MAUI RESIDENT, FLORENCE TAKEDA was 11 years old when she first heard about the attack. She remembered that armed soldiers on the road told them to return back home during a day trip that Sunday morning. "It was kind of a shock". Under martial law she remembered that there was no more Japanese school on Saturdays and Sundays. The schools were closed right away after the attack. Buddhist priests and Japanese school teachers were taken away and arrested. The Japanese language schools never reopened till years after World War Two was over. "Why did they have to take those people" said Takeda

AT PUBLIC SCHOOL, Takeda recalled no incidents of racial attacks. "Japanese were the majority in the schools so there was not much trouble" "Sometimes being the majority helps." Takeda told how she felt about people who imply that all Japanese Americans were somehow directly involved with the Pearl Harbor attack. " How can they say we were the ones who did that? We don't have any planes or bombs! I think they are really stupid" she laughed.

ABOUT 85% of the total (48 reported dead) civilian fatalities were Asian Pacific Islanders.
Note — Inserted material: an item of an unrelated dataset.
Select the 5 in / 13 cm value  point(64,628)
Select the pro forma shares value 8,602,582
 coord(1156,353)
The largest majority were Japanese Americans at 58%. One Japanese American soldier Taro Migita, age 26, was killed near the Schofield Army Barracks. Toshio Tokusaki, age 5, lost both his legs by amputation then died shortly after. One fatality was an 8 year old Japanese American girl who was initially identified by her tiny fur collared coat. Among the civilian fatalities were two infant girls. (see casualties below) Many more were wounded.


Articles and Books
On the Pearl Harbor Battle

BOOKS
Strangers from a Distant Shore
Written by Ronald Takaki
Double Victory
Written by Ronald Takaki

WEBSITE
National Parks Service USS Arizona Memorial, Pearl Harbor, Hawaii

THE ACCUSATIONS THAT JAPANESE AMERICANS ASSISTED the Japanese Imperial Navy's attack on Pearl Harbor are supported with flimsy evidence, war propaganda, and paranoia. According to then director of the FBI J. Edgar Hoover, JA's were loyal to the United States and not a military threat or potential fifth columnists. Hoover was against the internment of Japanese American's on the mainland.

ON FEB. 19th, 1942, FDR signed Executive Order 9006 that sent over 110,000 Japanese Americans living along the West Coast of the mainland US into concentration camps.
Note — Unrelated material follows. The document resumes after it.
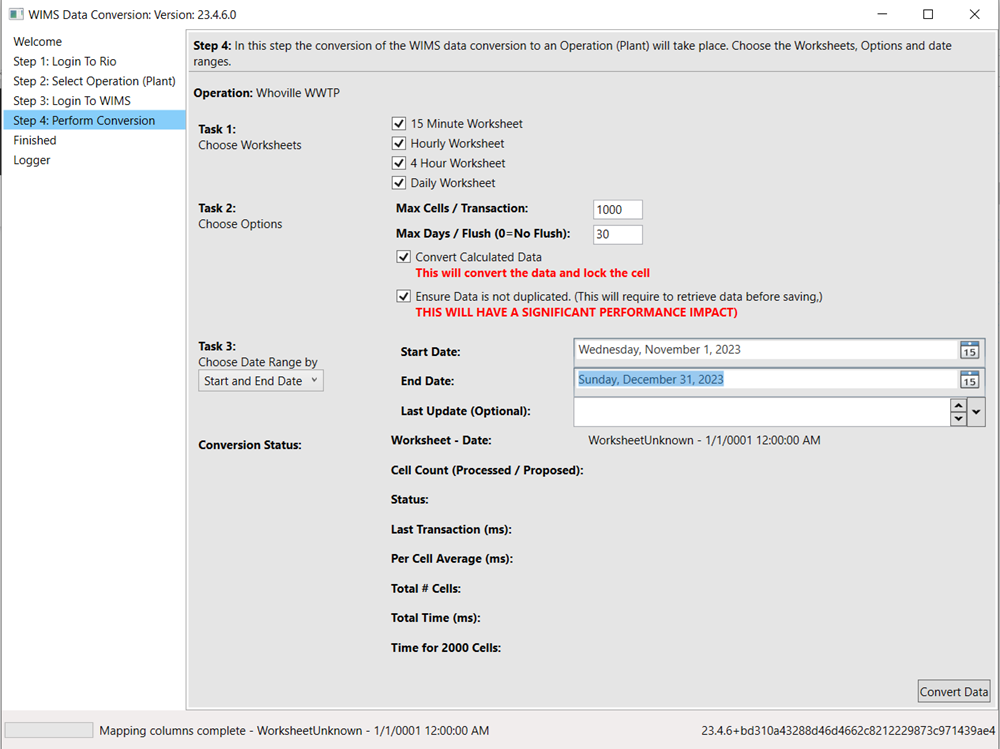Select Step 2: Select Operation (Plant)

(94, 81)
US MILITARY CASUALTIES would have been considerably less if the US government had advised the military (USN and US Army) to focus on dispersing the aircraft and ships stationed at Pearl Harbor. Instead they were tightly lined up row by row making them easier to guard against "possible" Japanese saboteurs. As a result, the US forces at Pearl Harbor were more vulnerable to air attack and suffered tremendous casualties.

ASIAN AMERICANS and Asian Pacific Islanders fought two battles in WW2. One was against fascism and the other against racism at home. Japanese American soldiers were determined to prove their loyalty to their country. The famed Japanese American unit the 100th Battalion's motto was "Remember Pearl Harbor". As war progressed the 100th Battalion or "I Puka Puka" (puka means zero in Hawaiian) became the veteran first battalion of the 442 Regimental Combat Team. The Nisei 442nd was the most decorated American military unit for its size in the history of the US Army.

VOICES OF HAWAIIAN LOCALS who witnessed the Pearl Harbor attack were largely forgotten over the last sixty years. Their stories have been continuously ignored by Hollywood. Typically Hollywood does not cast Asian Americans actors to play lead characters to represent Hawaiian locals for war films. Seems that Hollywood wants to make its own war stories without Asian Americans unless they are cast as the enemy.